WARNING: 'occuring' may be misspelled - perhaps 'occurring'?
#9:
Danielle brought this back up as still occuring, so we'll try
                                       ^^^^^^^^
total: 0 errors, 1 warnings, 0 checks, 8 lines checked

Please Reword.

> 
> Hi Jessi,
> 
> Ill run tests with you patch and give you results for if it is ok.
> Thanks!
> 
> >
> > [22038.710800] ------------[ cut here ]------------ [22038.710801]
> > igb_poll+0x0/0x1440 [igb] exceeded budget in poll [22038.710802]
> > WARNING: CPU: 12 PID: 40362 at net/core/netpoll.c:155
> > netpoll_poll_dev+0x18a/0x1a0
> >
> > As Alex suggested, change the driver to return work_done at the exit
> > of napi_poll, which should be safe to do in this driver because it is
> > not polling multiple queues in this single napi context (multiple
> > queues attached to one MSI-X vector).
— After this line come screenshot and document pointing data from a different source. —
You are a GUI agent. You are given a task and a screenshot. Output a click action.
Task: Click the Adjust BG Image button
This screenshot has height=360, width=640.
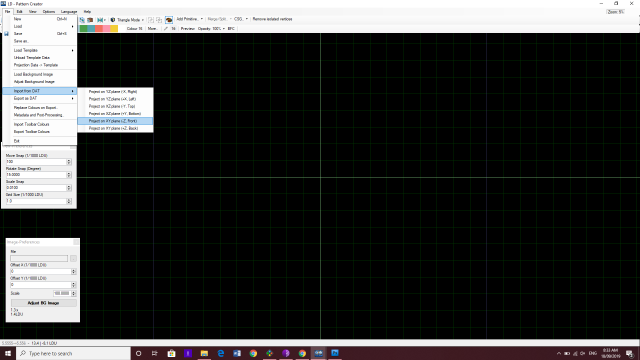pyautogui.click(x=43, y=303)

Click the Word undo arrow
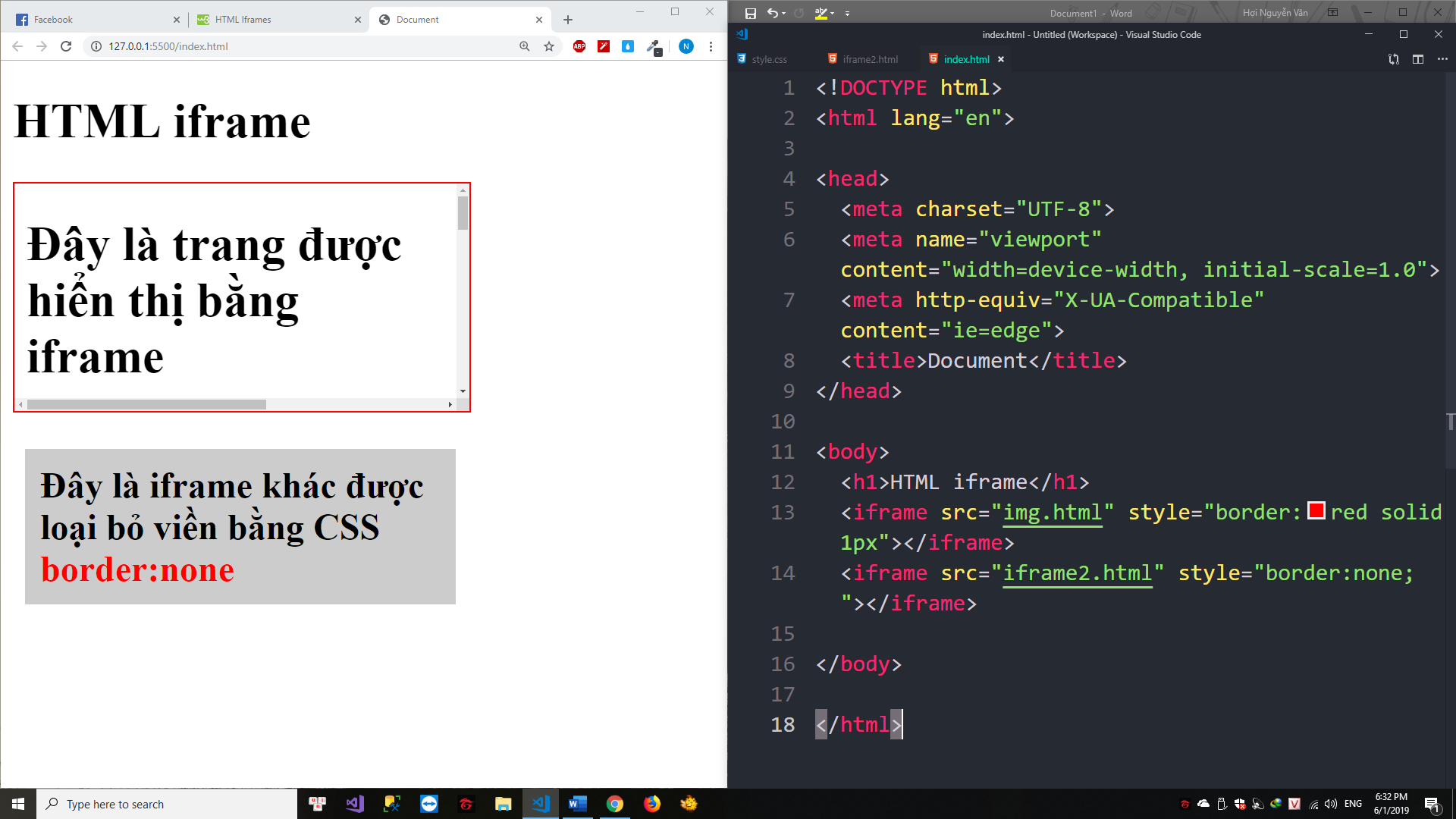772,13
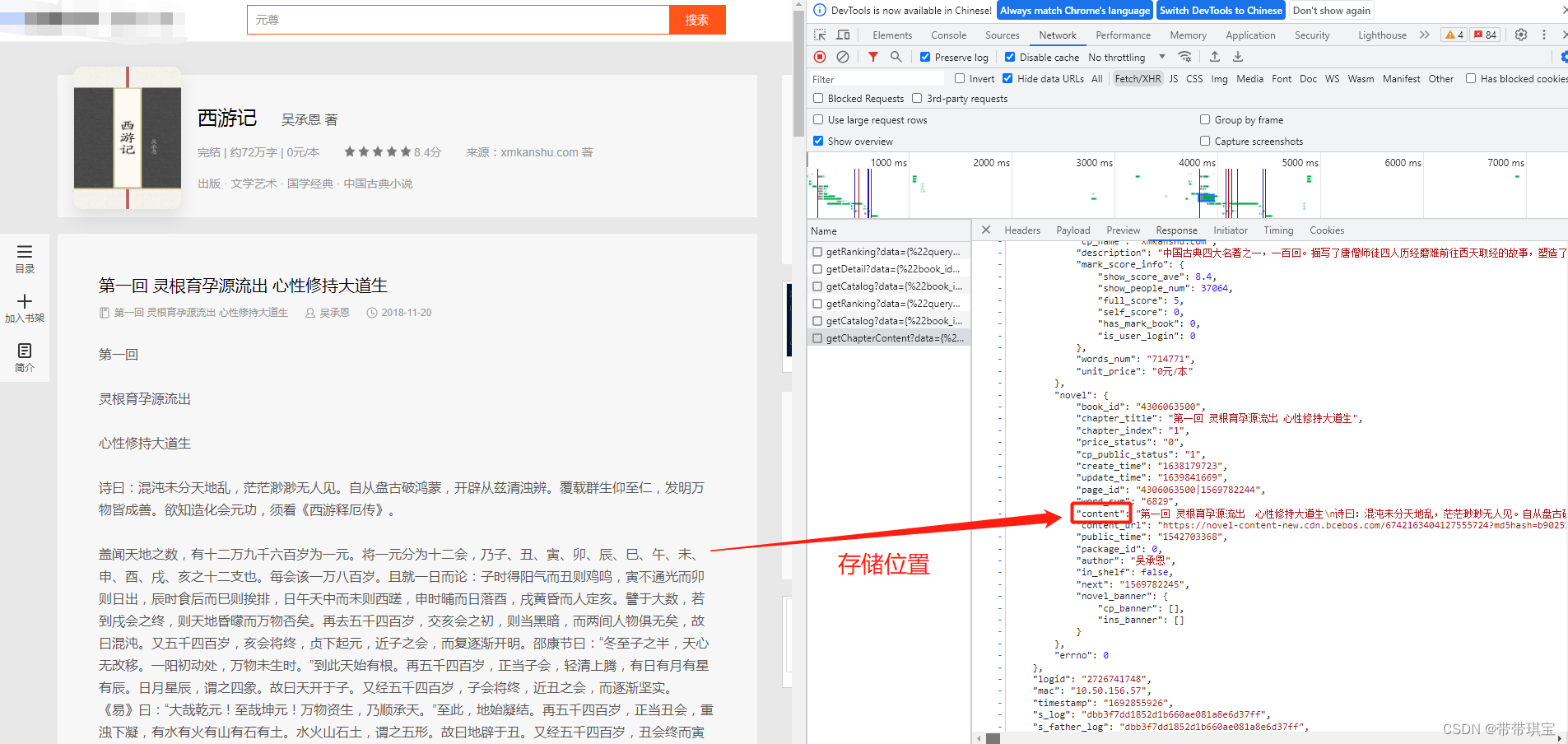Select the getChapterContent request in Name list

point(889,337)
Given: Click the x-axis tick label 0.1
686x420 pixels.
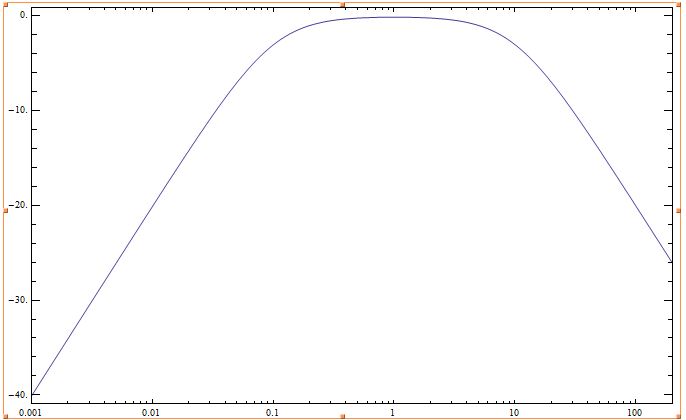Looking at the screenshot, I should [x=272, y=411].
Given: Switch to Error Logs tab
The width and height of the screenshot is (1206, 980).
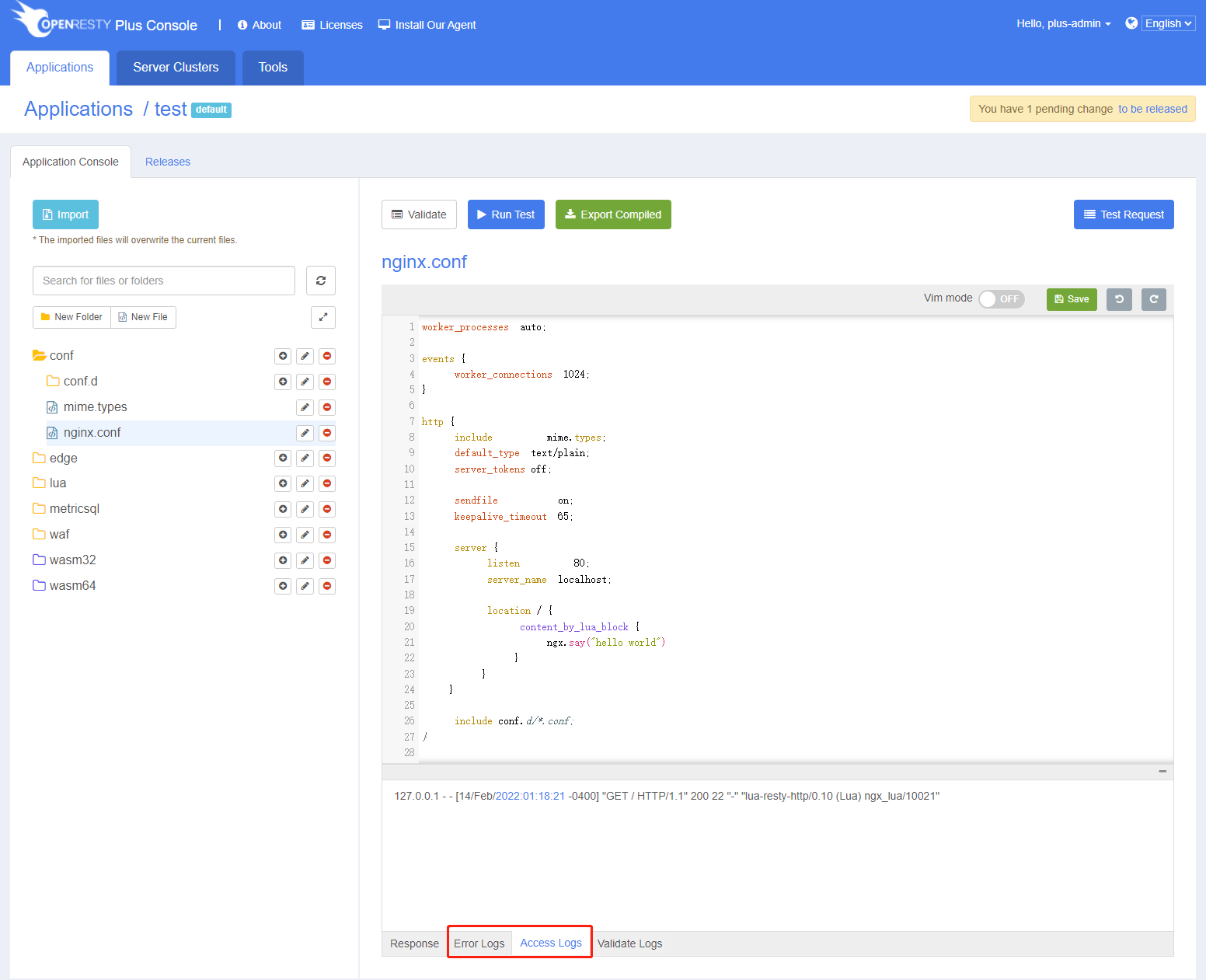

Several other drivers contain
> > the same simple sequence, so I hope this will not create new problems.
> >
> > Fixes: 16eb8815c235 ("igb: Refactor clean_rx_irq to reduce overhead
> > and improve performance")
> > Reported-by: Oleksandr Natalenko <oleksandr@natalenko.name>
> > Reported-by: Danielle Ratson <danieller@nvidia.com>
> > Suggested-by: Alexander Duyck <alexander.duyck@gmail.com>
> > Signed-off-by: Jesse Brandeburg <jesse.brandeburg@intel.com>
> > ---
> > COMPILE TESTED ONLY! I have no way to reproduce this even on a machine
> > I have with igb. It works fine to load the igb driver and netconsole
> > with no errors.
> > ---
> > v2: simplified patch with an attempt to make it work
> > v1: original patch that apparently didn't work
> > ---
> >  drivers/net/ethernet/intel/igb/igb_main.c | 2 +-
> >  1 file changed, 1 insertion(+), 1 deletion(-)
> >
> > diff --git a/drivers/net/ethernet/intel/igb/igb_main.c
> > b/drivers/net/ethernet/intel/igb/igb_main.c
> > index e647cc89c239..5e24b7ce5a92 100644
> > --- a/drivers/net/ethernet/intel/igb/igb_main.c
> > +++ b/drivers/net/ethernet/intel/igb/igb_main.c
> > @@ -8104,7 +8104,7 @@ static int igb_poll(struct napi_struct *napi,
> > int
> > budget)
> >  	if (likely(napi_complete_done(napi, work_done)))
> >  		igb_ring_irq_enable(q_vector);
> >
> > -	return min(work_done, budget - 1);
> > +	return work_done;
> >  }
> >
> >  /**
> > --
> > 2.33.1
Kris Karas (Bug reporting) Nov. 24, 2021, 10:32 p.m. UTC | #3
Jesse Brandeburg wrote:
> Oleksandr brought a bug report where netpoll causes trace
> messages in the log on igb.
> ---
> -	return min(work_done, budget - 1);
> +	return work_done;

I am able to reproduce the WARNING + stack trace at will.  It occurs on 
every boot.
Please see https://bugzilla.kernel.org/show_bug.cgi?id=212573 for details.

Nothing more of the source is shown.